THIS FIRST AMENDMENT TO THE AMENDED AND RESTATED CREDIT AGREEMENT (this "First Amendment") is dated as of the 19th day of December, 2006, among PARKWAY PROPERTIES, LP ("Borrower"), 111 CAPITOL BUILDING LIMITED PARTNERSHIP, PARKWAY JACKSON LLC, PARKWAY LAMAR LLC, PARKWAY PROPERTIES, INC. and PARKWAY PROPERTIES GENERAL PARTNERS, INC. (collectively, the "Guarantors"), WACHOVIA BANK, NATIONAL ASSOCIATION, as Agent (the "Agent"), WACHOVIA CAPITAL MARKETS, LLC, as Sole Lead Arranger and Sole Book Runner (the "Lead Arranger"), and the lenders a party hereto (collectively, the "Lenders").

W I T N E S S E T H:

WHEREAS, the Borrower, the Agent and the Lenders executed and delivered that certain Amended and Restated Credit Agreement, dated as of April 27, 2006 (as amended, supplemented or other modified from time to time, the "Credit Agreement");

WHEREAS, the Borrower has requested, and the Agent and the Lenders have agreed to, certain amendments to the Credit Agreement, subject to the terms and conditions hereof;

NOW, THEREFORE, for and in consideration of the above premises and other good and valuable consideration, the receipt and sufficiency of which hereby is acknowledged by the parties hereto, the Borrower, the Guarantors, the Agent and the Lenders hereby covenant and agree as follows:

1.                  Definitions.  Unless otherwise specifically defined herein, each term used herein which is defined in the Credit Agreement shall have the meaning assigned to such term in the Credit Agreement.  Each reference to "hereof", "hereunder", "herein" and "hereby" and each other similar reference and each reference to "this Agreement" and each other similar reference contained in the Credit Agreement shall from and after the date hereof refer to the Credit Agreement as amended hereby.
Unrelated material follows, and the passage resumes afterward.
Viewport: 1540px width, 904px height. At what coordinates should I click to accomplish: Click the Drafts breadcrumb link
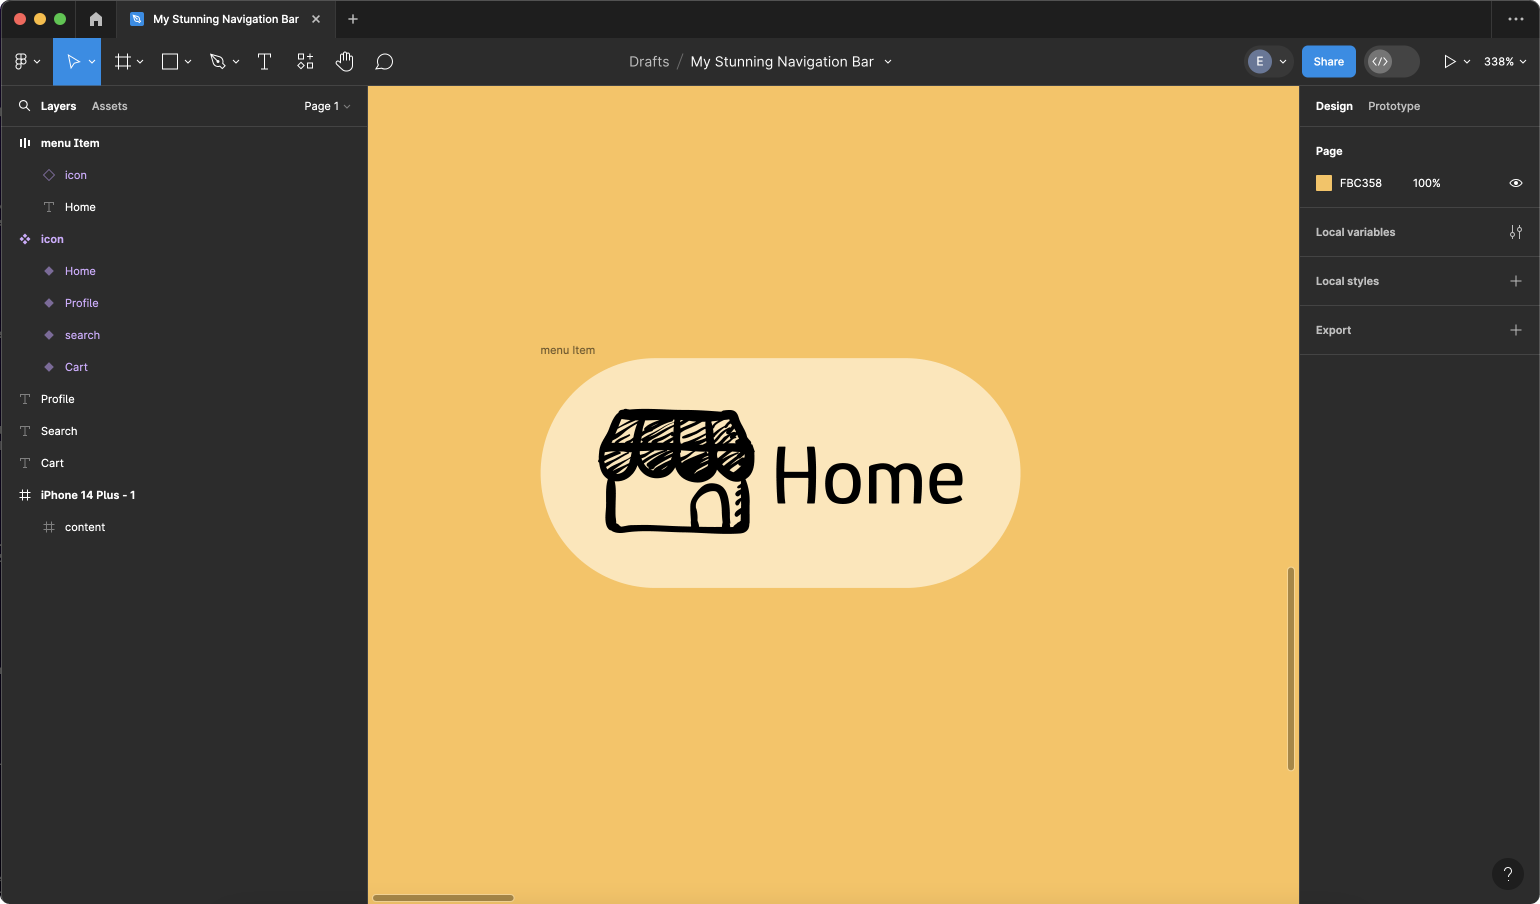coord(649,62)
2.                  Modification of the Credit Agreement.  The Borrower, the Agent and the Lenders do hereby modify and amend the Credit Agreement as follows:

(a)                By deleting in its entirety Section 9.1(a) of the Credit Agreement, and inserting in lieu thereof the following:

"(a)      the Secured Debt to Total Asset Value Ratio to exceed forty-five percent (45%) at any time; provided that the Borrower shall not permit, on a consolidated basis in accordance with GAAP, the Secured Debt to Total Asset Value Ratio to exceed (i) forty eight and a half percent (48.5%) at any time during the period from and including July 11, 2006 through and including January 7, 2007 and (ii) forty six and a half percent (46.5%) at any time during the period from and including January 8, 2007 through and including March 31, 2007;"

                                                                                                                                  



3.                  Restatement of Representations and Warranties.  The Borrower and Guarantors hereby restate and renew each and every representation and warranty heretofore made by them in the Credit Agreement and the other Loan Documents as fully as if made on the date hereof (except to the extent such representations and warranties expressly relate to an earlier date) and with specific reference to this First Amendment and all other loan documents executed and/or delivered in connection herewith.

4.                  References to Credit Agreement.  All references in the Loan Documents to the Credit Agreement shall be deemed a reference to the Credit Agreement, as modified and amended herein.

5.                  Acknowledgment of the Borrower and Guarantors.  The Borrower and Guarantors hereby acknowledge, represent and agree that the Loan Documents, as modified and amended herein, remain in full force and effect and constitute the valid and legally binding obligation of the Borrower and Guarantors enforceable against the Borrower and Guarantors in accordance with their respective terms, and that the execution and delivery of this First Amendment does not constitute, and shall not be deemed to constitute, a release, waiver or satisfaction of the Borrower's or any Guarantors' obligations under the Loan Documents.

6.                  No Default.  By execution hereof, the Borrower and Guarantors certify that each of them is and will be in compliance with all covenants under the Loan Documents after the execution and delivery of this First Amendment, and that no Default or Event of Default has occurred and is continuing.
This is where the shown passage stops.